La fuga
Mientras Ingrid ronroneaba en la cama, Daniel se ajustaba una toalla de baño en la cintura. Él había salido del cuarto de baño tras una ducha caliente de media hora, pero su hígado aún reclamaba de tanto que había consumido. Salió del baño con una hermosa visión estirándose como un gato sobre la cama y sus sábanas. Ella se incorporó, se quedó con los brazos cruzados y giró el rostro por encima del hombro.
‒ Finalmente has acabado de bañarte‒ dijo ella, sonriendo de manera provocadora ‒ Hace un momento tu empleada me encontró y salió corriendo. ¿No escuchaste el grito?
Daniel recogió sus ropas y las de ella del suelo.

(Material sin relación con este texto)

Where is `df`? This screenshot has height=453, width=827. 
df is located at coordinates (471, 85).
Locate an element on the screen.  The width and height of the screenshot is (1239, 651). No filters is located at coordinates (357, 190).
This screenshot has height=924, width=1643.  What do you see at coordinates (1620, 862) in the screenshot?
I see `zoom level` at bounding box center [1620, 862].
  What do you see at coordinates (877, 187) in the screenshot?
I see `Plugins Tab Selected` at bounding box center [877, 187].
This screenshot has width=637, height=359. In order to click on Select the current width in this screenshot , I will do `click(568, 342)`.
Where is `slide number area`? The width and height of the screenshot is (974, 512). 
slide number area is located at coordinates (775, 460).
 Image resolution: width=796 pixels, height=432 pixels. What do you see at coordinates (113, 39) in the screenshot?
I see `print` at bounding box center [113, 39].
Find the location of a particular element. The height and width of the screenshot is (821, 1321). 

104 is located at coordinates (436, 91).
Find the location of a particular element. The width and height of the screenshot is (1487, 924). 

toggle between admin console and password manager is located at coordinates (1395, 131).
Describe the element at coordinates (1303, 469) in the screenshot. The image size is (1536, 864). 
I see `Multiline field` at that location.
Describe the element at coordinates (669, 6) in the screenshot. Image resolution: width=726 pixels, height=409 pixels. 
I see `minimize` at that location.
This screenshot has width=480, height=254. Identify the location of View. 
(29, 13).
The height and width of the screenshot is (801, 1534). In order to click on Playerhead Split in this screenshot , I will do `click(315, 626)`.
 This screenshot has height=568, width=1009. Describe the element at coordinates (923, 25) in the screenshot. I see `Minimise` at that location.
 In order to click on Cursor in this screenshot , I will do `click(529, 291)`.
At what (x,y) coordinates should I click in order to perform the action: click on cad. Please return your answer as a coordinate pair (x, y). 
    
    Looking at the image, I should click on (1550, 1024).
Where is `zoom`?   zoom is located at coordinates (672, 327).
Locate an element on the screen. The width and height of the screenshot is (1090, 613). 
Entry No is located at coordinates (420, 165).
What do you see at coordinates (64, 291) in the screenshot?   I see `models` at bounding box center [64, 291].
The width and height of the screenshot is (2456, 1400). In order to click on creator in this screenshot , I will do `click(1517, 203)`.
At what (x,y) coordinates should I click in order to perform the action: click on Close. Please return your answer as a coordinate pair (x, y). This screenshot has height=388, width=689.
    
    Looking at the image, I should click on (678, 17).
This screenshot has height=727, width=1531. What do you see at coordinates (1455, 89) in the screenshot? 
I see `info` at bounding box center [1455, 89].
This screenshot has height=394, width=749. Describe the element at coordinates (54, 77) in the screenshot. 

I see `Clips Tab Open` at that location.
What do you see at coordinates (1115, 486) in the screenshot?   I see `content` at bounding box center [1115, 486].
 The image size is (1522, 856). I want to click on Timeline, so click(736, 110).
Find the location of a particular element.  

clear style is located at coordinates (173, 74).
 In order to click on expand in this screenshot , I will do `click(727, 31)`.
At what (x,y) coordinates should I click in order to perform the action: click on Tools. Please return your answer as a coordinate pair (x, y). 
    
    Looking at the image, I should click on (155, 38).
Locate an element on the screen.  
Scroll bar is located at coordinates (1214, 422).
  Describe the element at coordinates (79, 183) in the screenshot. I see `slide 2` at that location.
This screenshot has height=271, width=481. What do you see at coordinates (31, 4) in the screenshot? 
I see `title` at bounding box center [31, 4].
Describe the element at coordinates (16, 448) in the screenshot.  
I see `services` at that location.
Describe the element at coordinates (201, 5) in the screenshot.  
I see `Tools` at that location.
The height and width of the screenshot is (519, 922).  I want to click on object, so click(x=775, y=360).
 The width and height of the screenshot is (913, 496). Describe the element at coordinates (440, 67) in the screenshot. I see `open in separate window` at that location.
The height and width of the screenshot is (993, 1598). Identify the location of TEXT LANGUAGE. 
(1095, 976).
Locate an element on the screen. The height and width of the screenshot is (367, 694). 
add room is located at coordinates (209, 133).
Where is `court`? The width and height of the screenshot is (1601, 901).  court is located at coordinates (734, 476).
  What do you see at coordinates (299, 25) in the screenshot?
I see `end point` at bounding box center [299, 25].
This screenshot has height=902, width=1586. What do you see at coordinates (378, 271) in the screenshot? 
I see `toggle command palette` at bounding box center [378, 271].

‒ Creo que algo escuché‒ él la miró ‒ Después me las arreglo con ella
‒ Tenías que haber visto la cara que puso‒ Ingrid soltó una carcajada vulgar, aún estaba borracha y dormiría un poco más si dejara de lado su deseo sexual. Veía a Daniel vistiéndose y rezongó cuando él se puso los pantalones ‒ Tendrías que ir a buscar el desayuno y volver, querido.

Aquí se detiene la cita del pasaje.